Jean-Jacques Cornish

Cyril Ramaphosa says liberation history is not enough to guarantee the ANC electoral victory

South African President Cyril Ramaphosa says the ruling African National Congress can no longer expect the people to vote for it simply because it liberated them from apartheid.

He says to win next year’s election the ANC has to address the needs of  the broadest range of South African especially the youth.

Fraught with debilitating factional fighting and power battles playing out in its own structures, South Africa’s  ruling  ANC faces an uphill battle in next year’s election.

President Cyril Ramaphosa, who took over the leadership of the party at the end of last year,  has kicked off the process of drafting the ANC’s election manifesto.

He likens it to drawing up the Freedom Charter which was adopted 63 years ago.

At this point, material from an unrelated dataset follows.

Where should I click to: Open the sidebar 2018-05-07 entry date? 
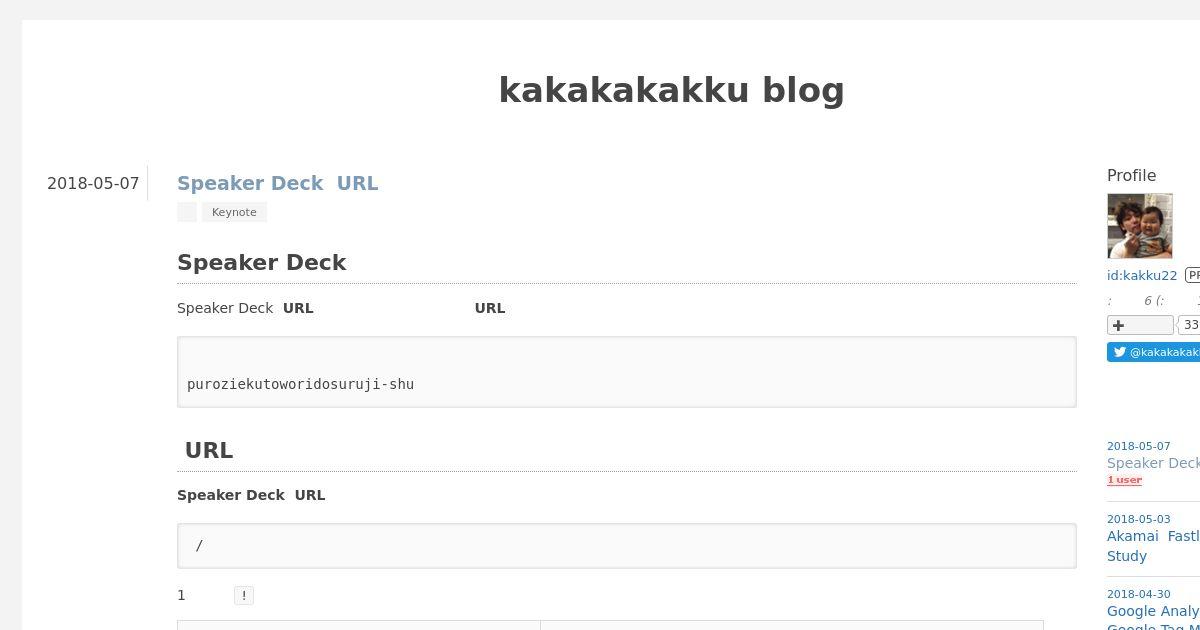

Ramaphosa told a manifesto workshop  the party wants to hear as many views as possible to draft a revolutionary document that includes input from academics and experts.

He urged participants to challenge conventional thinking and interrogate existing programs.

According to him, the manifesto has to be one message told with many voices.

He urged those responsible not to hold back, to be as direct as possible, and to call a  spade a spade.

Ramaphosa added that the centre must hold at all  costs as the election message is propagated.

Former president Jacob Zuma arrived at the worship while Ramaphosa was speaking to delegates.

Enquire about availability for radio, podcasts, reporting or opinion pieces.

Jean-Jacques Cornish is a journalist and broadcaster who has been involved in the media all his adult life.

Starting as a reporter on his hometown newspaper, he moved briefly to then Rhodesia before returning to South Africa to become a parliamentary correspondent with the South African Press Association. He was sent to London as Sapa’s London editor and also served as special correspondent to the United Nations. He joined the then Argus group in London as political correspondent.

Returning to South Africa after 12 years abroad, he was assistant editor on the Pretoria News for a decade before becoming editor of the Star and SA Times for five years.

Since 1999 he’s been an independent journalist writing and broadcasting – mainly about Africa – for Talk Radio 702 and 567 Cape
Talk, Radio France International, PressTV, Radio Live New Zealand, Business Day, Mail & Guardian, the BBC, Agence France Press,
Business in Africa, Leadership, India Today, the South African Institute for International Affairs and the Institute for Security Studies.

He has hosted current affairs talk shows on Talk Radio 702 and 567 Cape Talk. He appears as an African affairs pundit on SABC Africa and CNBC Africa.
He lectured in contemporary studies to journalism students at the Tshwane University of Technology and the University of Pretoria.

He speaks on African affairs to corporate and other audiences.
He has been officially invited as a journalist to more than 30 countries. He was the winner of the 2007 SADC award for radio journalism.

He’s been a member of the EISA team observing elections in Somaliland, Democratic Republic of Congo, Madagascar, Zimbabwe, Egypt and Tunsiai.

In October 2009 he headed a group of 39 African journalists to the 60th anniversary celebrations of the Peoples’ Republic of China.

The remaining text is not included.